**JOB 1**
In the air quality text, condense the paragraph that begins "Re-mode:" into a short list that keeps its main facts.
**JOB 2**
Reproduce everything from "Re-time: Avoiding morning" down to "of air pollution." in the air quality text, substituting "gridlock" for "congestion".

**TEXT SEGMENT**
◇ ◇ ◇ ◇

The Government told us to buy diesel cars to reduce CO2, and now we are being told that diesel cars are worse for air quality?

In the past the Government encouraged the public to purchase diesel vehicles in an attempt to reduce carbon emissions, which was the focus on air quality at that time. However, progression in scientific research and technological advancements has shown that diesel powered vehicles contribute significant amounts of NO2 which can be harmful to public health.

What can I do now to protect myself and people I care about?

Re-mode: One simple and cost-effective change we can do to improve air quality is changing the way we travel. This could be in the form of car sharing, choosing to use public transport, or travel by non-motorised means such as cycling or walking. Even if we choose to travel differently just once a week, we could reduce the amount of air pollution our cars produce by up to 20%.

Re-time: Avoiding morning and evening rush hours can reduce congestion, thus minimising pollution from idling vehicles stuck in traffic jams.

Re-route: If possible, choose quieter routes that are less susceptible to congestion. When walking or cycling, try and keep away from busy roads by using parks, public footpaths or canals. The closer you are to busy traffic, the more you are at risk of air pollution.

◇ ◇ ◇ ◇

**MATERIAL PROVIDED**
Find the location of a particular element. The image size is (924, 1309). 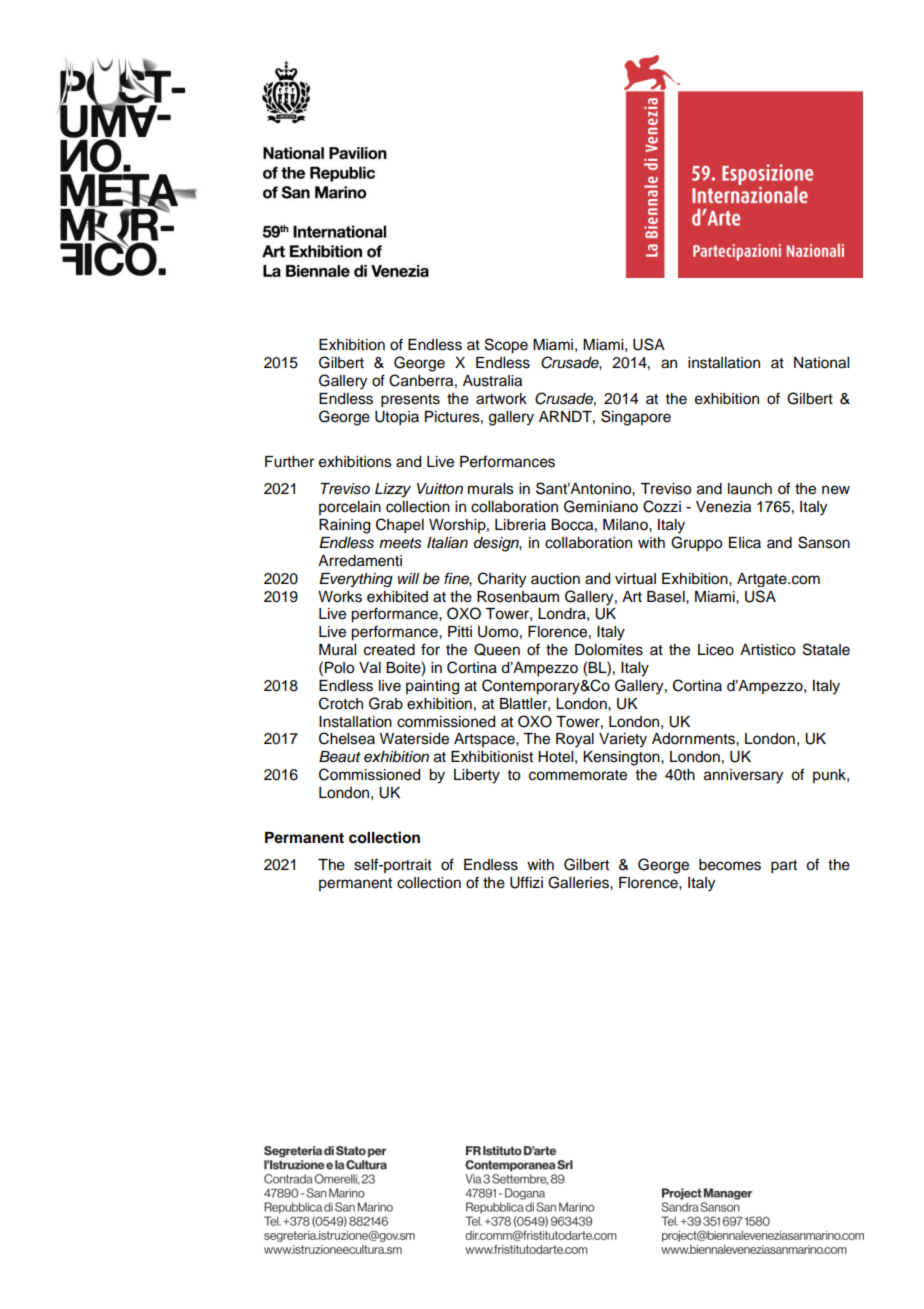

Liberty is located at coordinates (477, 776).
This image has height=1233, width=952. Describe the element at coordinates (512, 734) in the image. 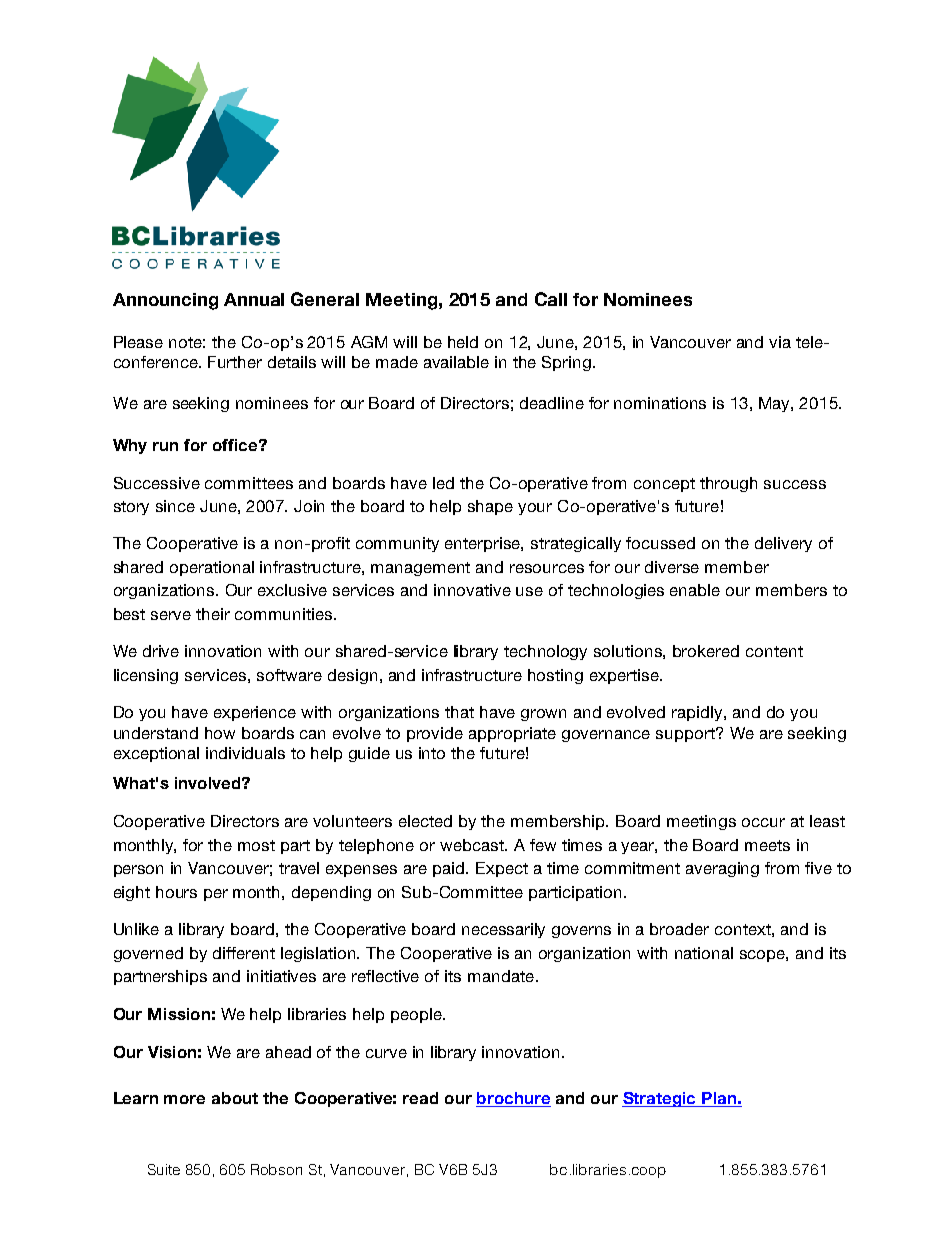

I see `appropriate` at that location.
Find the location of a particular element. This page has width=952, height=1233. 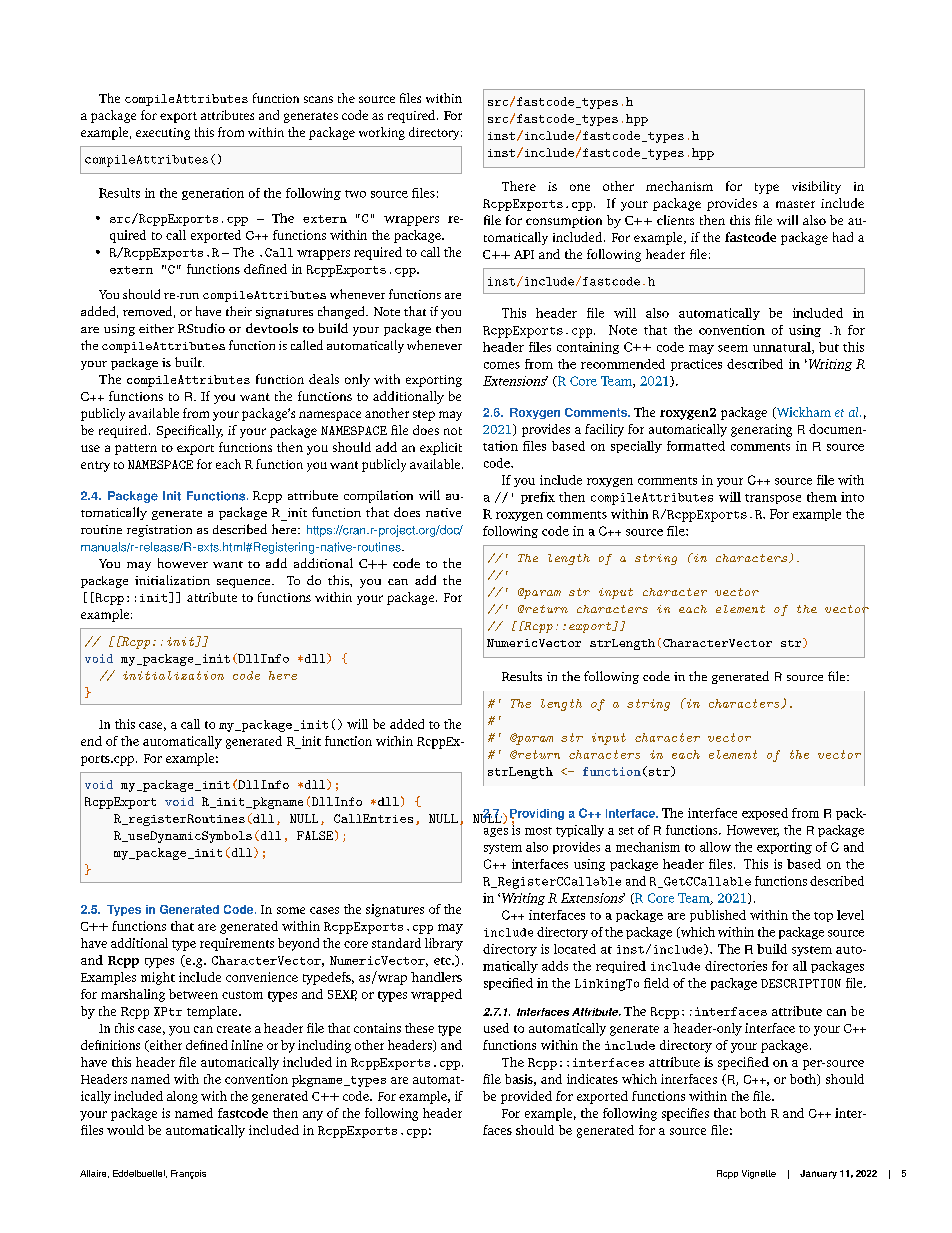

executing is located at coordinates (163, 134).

◇ ◇ ◇ ◇

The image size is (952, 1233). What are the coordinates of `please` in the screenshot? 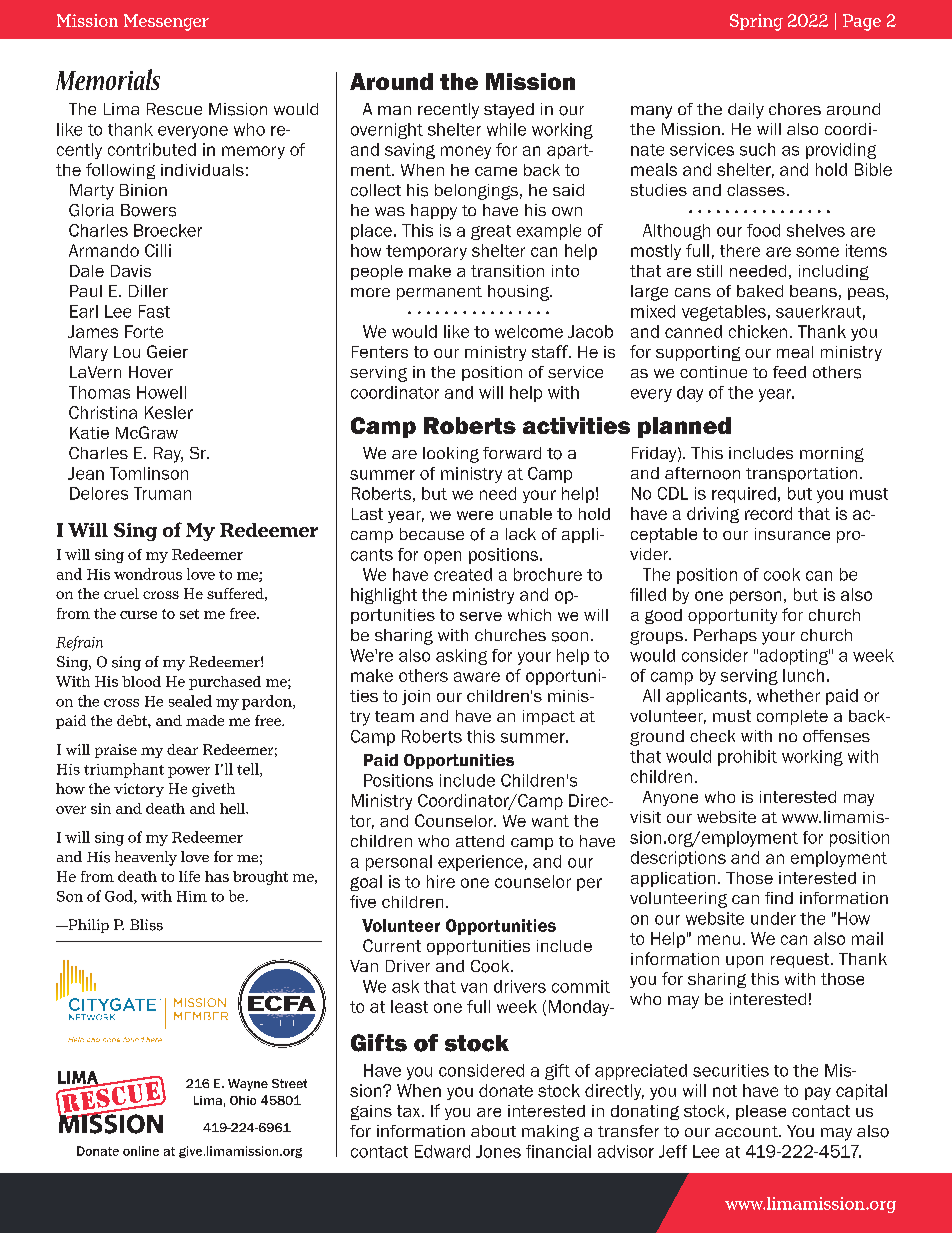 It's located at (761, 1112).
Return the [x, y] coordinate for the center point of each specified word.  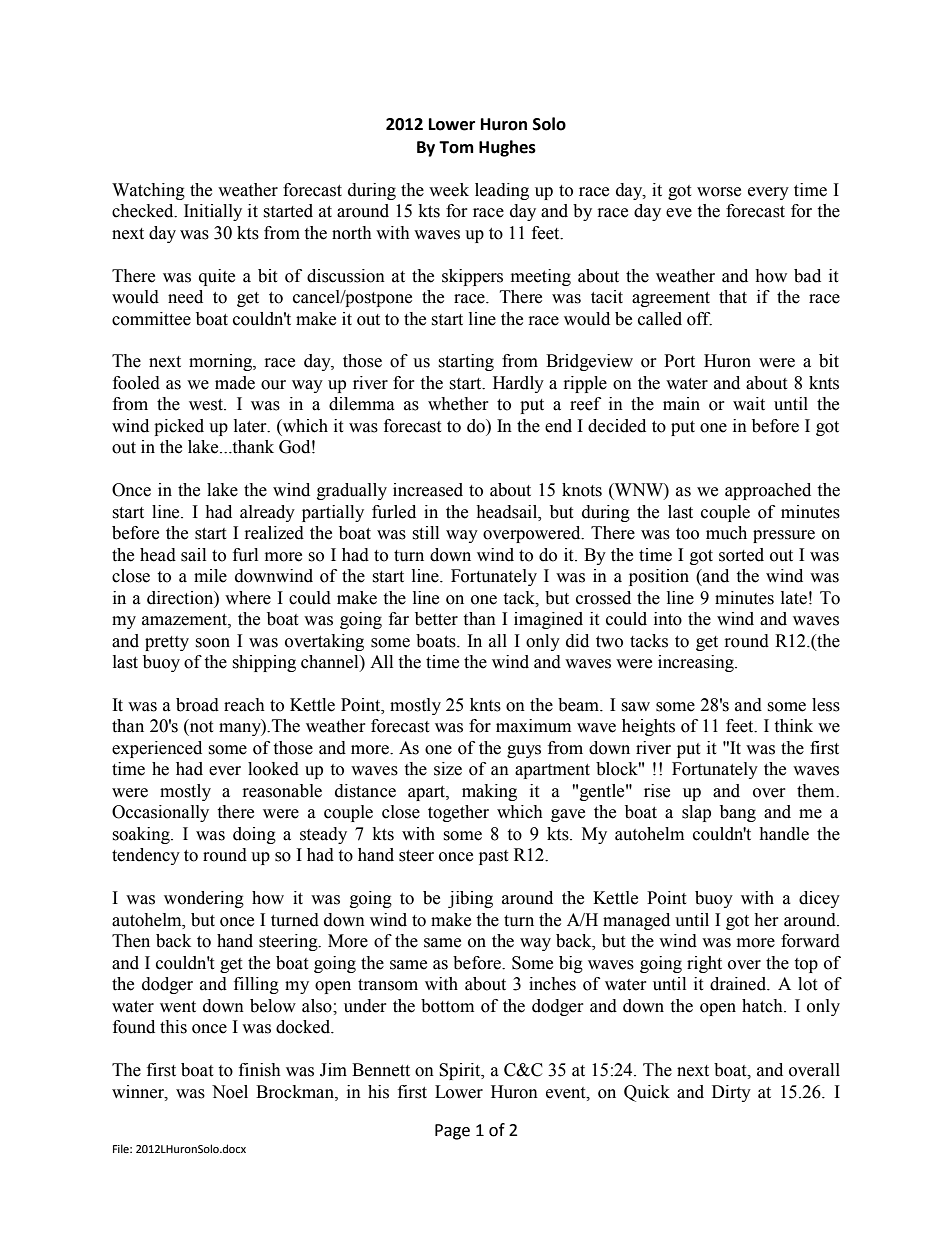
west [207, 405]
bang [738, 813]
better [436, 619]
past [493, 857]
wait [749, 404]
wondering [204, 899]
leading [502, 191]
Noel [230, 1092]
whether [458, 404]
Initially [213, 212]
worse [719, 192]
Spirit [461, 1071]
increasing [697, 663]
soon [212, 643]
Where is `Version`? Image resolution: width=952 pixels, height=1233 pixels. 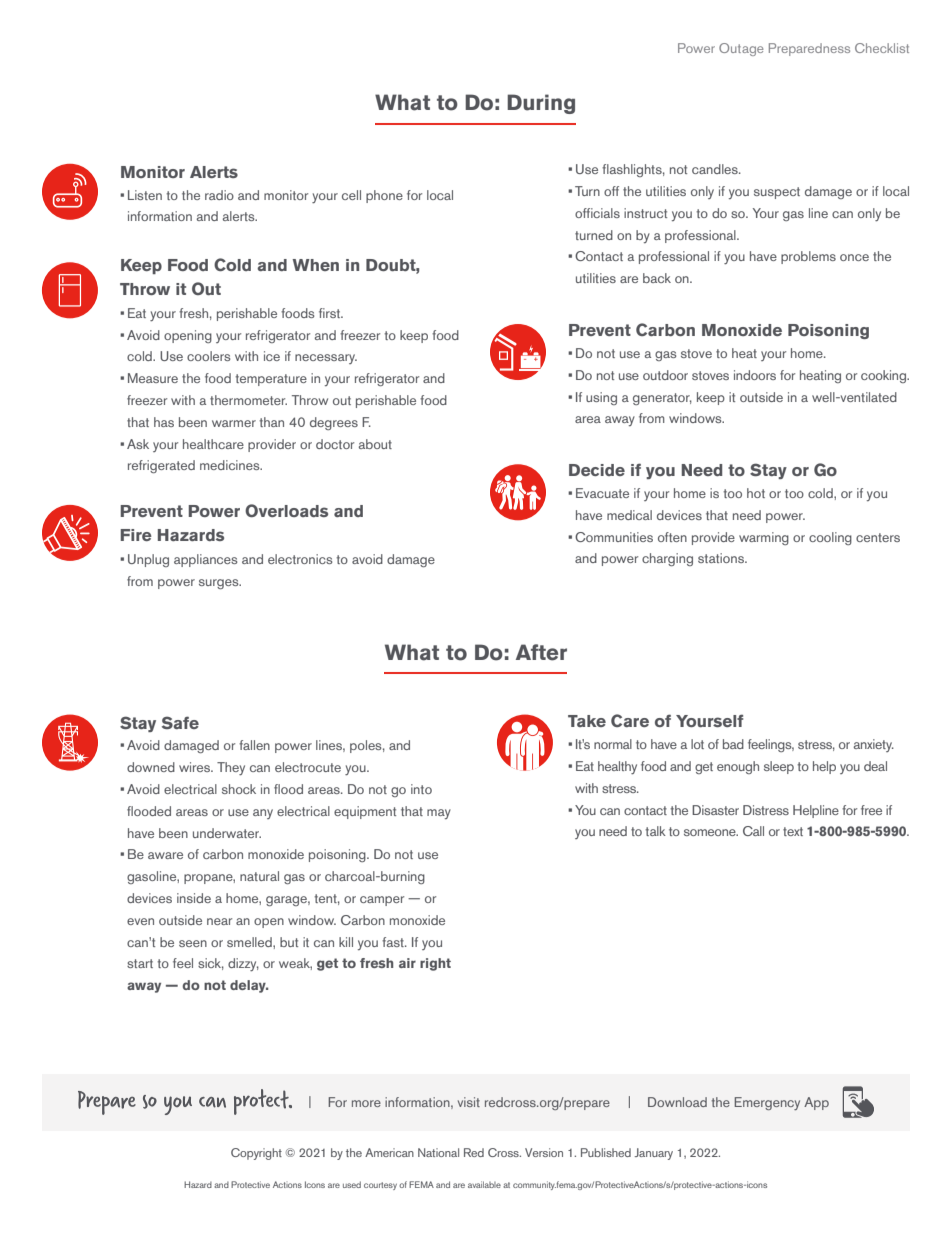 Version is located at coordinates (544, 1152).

◇ ◇ ◇ ◇

**EXERCISE SOLUTION 1**
- Re-mode: changing how we travel is a simple, cost-effective way to improve air quality.
- Options include car sharing, public transport, and non-motorized travel such as cycling or walking.
- Traveling differently even once a week could reduce the air pollution our cars produce by up to 20%.

**EXERCISE SOLUTION 2**
Re-time: Avoiding morning and evening rush hours can reduce gridlock, thus minimising pollution from idling vehicles stuck in traffic jams.

Re-route: If possible, choose quieter routes that are less susceptible to gridlock. When walking or cycling, try and keep away from busy roads by using parks, public footpaths or canals. The closer you are to busy traffic, the more you are at risk of air pollution.